Ottawa Canada

May 2012 we went to the Ottawa Tulip Festival. Ottawa is a beautiful city. We stayed at the very nice Chateau Laurier.

FRIDAY we arrived and went to Major Hill to photograph tulips. We visited Major Hill park and the War Memorial. We had a very good bar food dinner of Cod at the Black Thorn Pub in Byward Market. Byward is a small 5 square block area with over 350 restaurants!!!

SATURDAY we took a tour bus to along Rideau Canal to Lake Dows to see more tulips. One the way back we stopped at the Natural History Museum and had lunch at a pub downtown and had a Pot pie. After lunch we explored Parliment Hill and had dinner at the Hotel. After dinner we returned to Byward Market for French pastries (we went back to the bakery for dessert a few times).
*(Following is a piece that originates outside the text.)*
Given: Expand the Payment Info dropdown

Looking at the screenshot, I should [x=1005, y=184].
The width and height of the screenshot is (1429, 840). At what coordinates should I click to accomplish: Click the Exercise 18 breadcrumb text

SUNDAY we toured the Parliament and saw their beautiful Library of Parliament. We tood the tour bus to the Canadian Musuem of Civilization and had dinner and watched the "End of the Tulip Festival" fireworks at Lake Dows.

MONDAY we toured Ridell Hall where the Govenor General lives. It is a beautiful estate where every foreign dignatary plants a tree. We went to the National Gallery of Canada Art and Notre Dame. For dinner we found a small but great little restaurant called Domas.

TUESDAY before we had to head to the airport we walked around Parliment Hill and had a tour of the Supreme Court building.

For more pictures, check out our online gallery.

 

HISTORY OF THE TULIP FESTIVAL The tulip was a gift in perpetuity to the Canadian people for providing a safe harbor to the Dutch Royal Family during the Second World War. The festival's mandate is to preserve this heritage and celebrate the tulip as a symbol of international friendship by engaging local organizers, volunteers, artists, performers, tourists and festival-goers in what has become an annual ritual of spring and one of Canada's best loved and well-known cultural events.
During the occupation of the Netherlands in World War II, Dutch Princess Juliana and her daughters were sheltered in Ottawa.
In 1945, the Dutch royal family sent 100,000 tulip bulbs to Ottawa in gratitude
The most noteworthy event during their time in Canada was the birth in 1943 of Princess Margriet to Princess Juliana at the Ottawa Civic Hospital.
The maternity ward was declared to be officially a temporary part of international territory, so that she would be born in no country and would inherit only her Dutch citizenship from her mother.
In 1946, Juliana sent another 20,500 bulbs requesting that a display be created for the hospital, and promised to send 10,000 more bulbs each year.